#### PROVIDED TEXT
===============
He, himself, as soon as there began to be plenty of forage, came to the
army. He gives a commission to the Senones and the other Gauls who were
neighbors of the Belgae, to learn what is going on among them [i.e. the
Belgae], and inform him of these matters. These all uniformly reported
that troops were being raised, and that an army was being collected in
one place. Then, indeed, he thought that he ought not to hesitate about
proceeding toward them, and having provided supplies, moves his camp, and
in about fifteen days arrives at the territories of the Belgae.
[2.3]As he arrived there unexpectedly and
sooner than any one anticipated, the Remi, who are the nearest of the Belgae
to [Celtic] Gaul, sent to him Iccius and Antebrogius, [two of] the principal
persons of the state, as their embassadors: to tell him that they surrendered
themselves and all their possessions to the protection and disposal of
the Roman people: and that they had neither combined with the rest of the
Belgae, nor entered into any confederacy against the Roman people: and
were prepared to give hostages, to obey his commands, to receive him into
their towns, and to aid him with corn and other things; that all the rest
of the Belgae were in arms; and that the Germans, who dwell on this side
of the Rhine, had joined themselves to them; and that so great was the
infatuation of them all, that they could not restrain even the Suessiones,
their own brethren and kinsmen, who enjoy the same rights, and the, same
laws, and who have one government and one magistracy [in common] with themselves,
from uniting with them.
===============
#### DATA TO USE
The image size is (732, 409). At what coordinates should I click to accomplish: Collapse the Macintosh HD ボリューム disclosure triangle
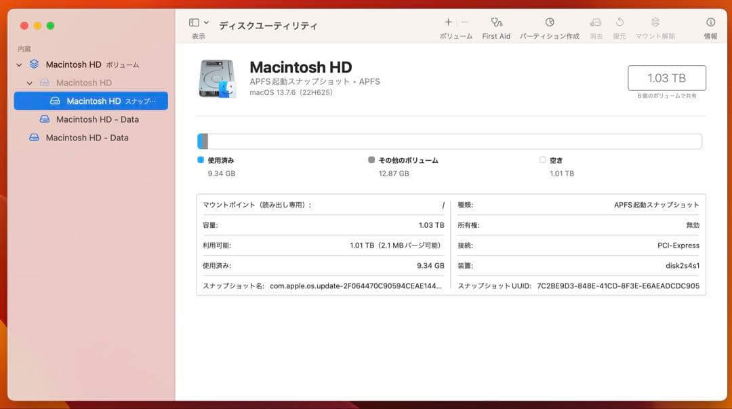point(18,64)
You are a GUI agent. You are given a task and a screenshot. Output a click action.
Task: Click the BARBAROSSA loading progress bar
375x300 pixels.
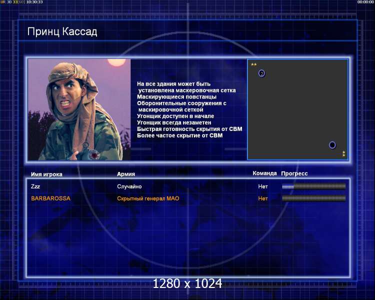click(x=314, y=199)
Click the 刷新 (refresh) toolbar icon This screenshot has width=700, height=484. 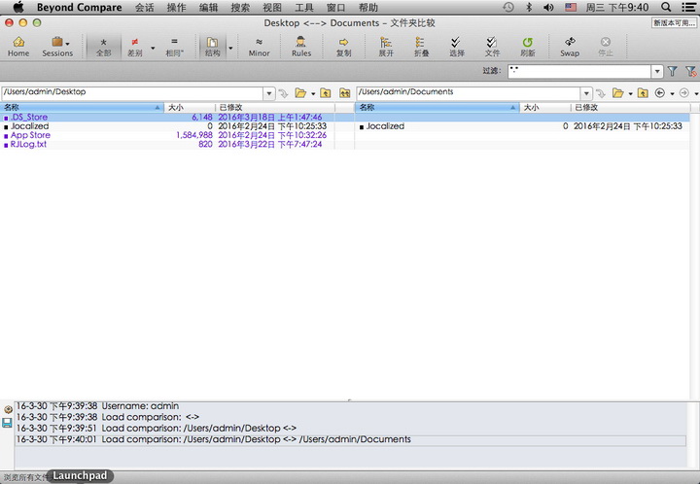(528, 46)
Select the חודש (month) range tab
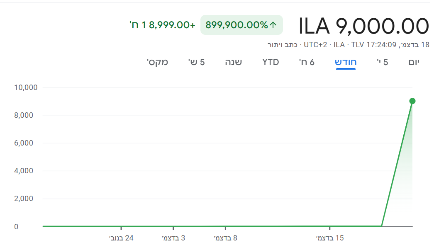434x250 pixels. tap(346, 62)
===============
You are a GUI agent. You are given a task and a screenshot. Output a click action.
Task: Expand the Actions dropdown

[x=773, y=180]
===============
#### EXERCISE INSTRUCTIONS
**1.** In the passage about the march against the Belgae, which two men did the Remi send as their ambassadors?
**2.** Recast the listing lines as a JSON list of strings, one string per line, starting with the line containing "The image size" and going on through the line containing "click(x=314, y=199)". Leave out blank lines and the pictures.

#### CORRECT ANSWERS
**1.** Iccius and Antebrogius

**2.**
[
  "The image size is (732, 409). At what coordinates should I click to accomplish: Collapse the Macintosh HD ボリューム disclosure triangle",
  "point(18,64)",
  "You are a GUI agent. You are given a task and a screenshot. Output a click action.",
  "Task: Click the BARBAROSSA loading progress bar",
  "375x300 pixels.",
  "click(x=314, y=199)"
]